#### [WHAT IS NEEDED]
Word for word, restate the lines of the listing from the one that holds "Given: Select the US market label" through the very last line, and nothing more.

#### [ENTRIES SHOWN]

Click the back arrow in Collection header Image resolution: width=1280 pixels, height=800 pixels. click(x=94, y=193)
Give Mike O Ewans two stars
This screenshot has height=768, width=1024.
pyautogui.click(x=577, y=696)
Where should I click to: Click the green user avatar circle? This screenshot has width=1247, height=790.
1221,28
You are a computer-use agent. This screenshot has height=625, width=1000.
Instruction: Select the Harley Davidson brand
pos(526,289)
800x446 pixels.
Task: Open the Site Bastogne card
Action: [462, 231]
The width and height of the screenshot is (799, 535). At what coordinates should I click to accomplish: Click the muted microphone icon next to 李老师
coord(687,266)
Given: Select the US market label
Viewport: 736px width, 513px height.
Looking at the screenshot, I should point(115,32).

#### [SOLUTION BELOW]
Given: Select the US market label
Viewport: 736px width, 513px height.
Looking at the screenshot, I should point(115,32).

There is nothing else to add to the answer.